The total length in bytes of all the dead tuples. Consistent with dead_tuple_count, a value of 0 means that dead rows don't consume any space.

dead_tuple_percent (0)

The percentage of the table_len that dead tuples occupy. You calculate it as follows:

(dead_tuple_len/table_len) ∗ 100 = (0/7431888896) ∗ 100 = 0 percent

free_space (3873153652)

This value represents the amount of free space in the table's data pages. You can reuse this space for new inserts or updates without requiring table expansion. This indicates a significant amount of free space, approximately 3.7 GB.

free_percent (52.12)

This value represents the percentage of the table_len that's free space. You calculate it as follows:

(free_space/table_len) ∗ 100 = (3873153652/7431888896) ∗ 100 ≈ 52.12 percent

Estimate bloat using queries

You can estimate bloat using queries against system catalog tables, though this method is less accurate than using extensions such as pgstattuple. If you use scripts like PostgreSQL table bloat check, your table statistics must be up to date, otherwise the estimate is inaccurate.

When you compare the output of a query with the pgstattuple module, the estimates are comparable, but not exact measurements of bloat. The module is still the more accurate gauge of bloat because the SQL query relies on the cumulative statistics engine of PostgreSQL, whereas the module reads the actual data pages.

The following example compares the output of two different methods for analyzing table bloat in PostgreSQL for a table named large_table.

> SELECT * FROM pgstattuple('large_table');
-[ RECORD 1 ]------+-----------
table_len          | 2475892736
tuple_count        | 22000000
tuple_len          | 922925931
tuple_percent      | 37.28
dead_tuple_count   | 0
dead_tuple_len     | 0
dead_tuple_percent | 0
free_space         | 1293696900
free_percent       | 52.25

Vs.

-[ RECORD 1 ]+------------
databasename | postgres
schemaname   | public
tablename    | large_table
can_estimate | t
est_rows     | 21965400
pct_bloat    | 54
mb_bloat     | 1269.24
table_mb     | 2361.195

Address bloat

You can manage bloat in the following ways, each of which has advantages and disadvantages, which require careful planning:

  • Perform a full vacuum.
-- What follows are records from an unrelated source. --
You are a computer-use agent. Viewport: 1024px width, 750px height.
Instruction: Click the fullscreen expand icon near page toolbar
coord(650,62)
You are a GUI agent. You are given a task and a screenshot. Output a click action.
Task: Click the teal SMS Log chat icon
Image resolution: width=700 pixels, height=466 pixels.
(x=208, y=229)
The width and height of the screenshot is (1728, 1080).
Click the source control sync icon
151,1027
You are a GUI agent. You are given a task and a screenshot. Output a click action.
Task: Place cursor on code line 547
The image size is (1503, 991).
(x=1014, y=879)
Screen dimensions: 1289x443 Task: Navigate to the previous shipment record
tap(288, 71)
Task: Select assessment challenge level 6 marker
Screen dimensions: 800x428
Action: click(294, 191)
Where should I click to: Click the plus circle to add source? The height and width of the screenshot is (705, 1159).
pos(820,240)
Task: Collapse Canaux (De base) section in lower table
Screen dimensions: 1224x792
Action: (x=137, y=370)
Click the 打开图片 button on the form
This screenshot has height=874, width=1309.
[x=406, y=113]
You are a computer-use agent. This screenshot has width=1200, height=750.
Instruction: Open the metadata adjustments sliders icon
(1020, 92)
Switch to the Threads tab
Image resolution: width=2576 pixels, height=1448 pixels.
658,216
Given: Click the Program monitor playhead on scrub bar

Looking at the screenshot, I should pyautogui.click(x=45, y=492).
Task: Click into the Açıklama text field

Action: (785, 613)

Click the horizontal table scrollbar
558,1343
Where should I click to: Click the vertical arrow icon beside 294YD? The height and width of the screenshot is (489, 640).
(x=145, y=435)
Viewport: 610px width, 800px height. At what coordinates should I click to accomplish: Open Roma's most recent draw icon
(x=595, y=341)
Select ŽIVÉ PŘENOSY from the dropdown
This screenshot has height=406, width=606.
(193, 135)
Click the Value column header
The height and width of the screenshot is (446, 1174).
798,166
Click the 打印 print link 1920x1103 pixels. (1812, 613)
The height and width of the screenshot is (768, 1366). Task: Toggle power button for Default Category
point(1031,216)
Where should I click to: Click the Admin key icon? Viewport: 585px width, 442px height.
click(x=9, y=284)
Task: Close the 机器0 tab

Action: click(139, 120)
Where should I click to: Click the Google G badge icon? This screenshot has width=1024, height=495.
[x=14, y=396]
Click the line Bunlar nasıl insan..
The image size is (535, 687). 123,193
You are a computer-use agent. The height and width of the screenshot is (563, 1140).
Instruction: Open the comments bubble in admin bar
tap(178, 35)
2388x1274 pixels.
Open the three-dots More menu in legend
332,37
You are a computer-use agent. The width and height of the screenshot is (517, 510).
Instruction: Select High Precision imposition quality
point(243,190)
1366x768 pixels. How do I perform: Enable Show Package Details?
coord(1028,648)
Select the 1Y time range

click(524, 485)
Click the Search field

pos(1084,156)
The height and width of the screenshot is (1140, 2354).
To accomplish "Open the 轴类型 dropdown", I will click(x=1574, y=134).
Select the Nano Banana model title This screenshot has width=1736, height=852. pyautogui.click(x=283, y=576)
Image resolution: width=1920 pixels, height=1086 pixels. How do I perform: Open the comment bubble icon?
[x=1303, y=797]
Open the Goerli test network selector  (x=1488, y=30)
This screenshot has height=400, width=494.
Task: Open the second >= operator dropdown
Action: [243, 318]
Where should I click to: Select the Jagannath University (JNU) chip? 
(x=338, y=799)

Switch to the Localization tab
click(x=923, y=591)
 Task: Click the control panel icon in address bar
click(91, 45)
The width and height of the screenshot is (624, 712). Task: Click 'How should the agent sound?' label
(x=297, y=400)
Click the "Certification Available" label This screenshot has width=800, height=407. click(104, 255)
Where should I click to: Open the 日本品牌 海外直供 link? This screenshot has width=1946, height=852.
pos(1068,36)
This operation requires a full table lock for the duration of the vacuum, and requires downtime.
  • Move data to new table. To use this method, you must quiesce table changes to make sure that changes aren't transferred to the new relation.
  • Use pg_squeeze. This extension mitigates bloat online. The extension creates a shadow table, inserts all the data, and then maintains table changes using a replication slot until the last step, which is switching out the bloated table with the newly created un-bloated table. Then, it requests a brief table lock to move the non-bloated table to replace the bloated table. This method requires twice the object's space for the duration of the operation, but it's the least intrusive to normal operation.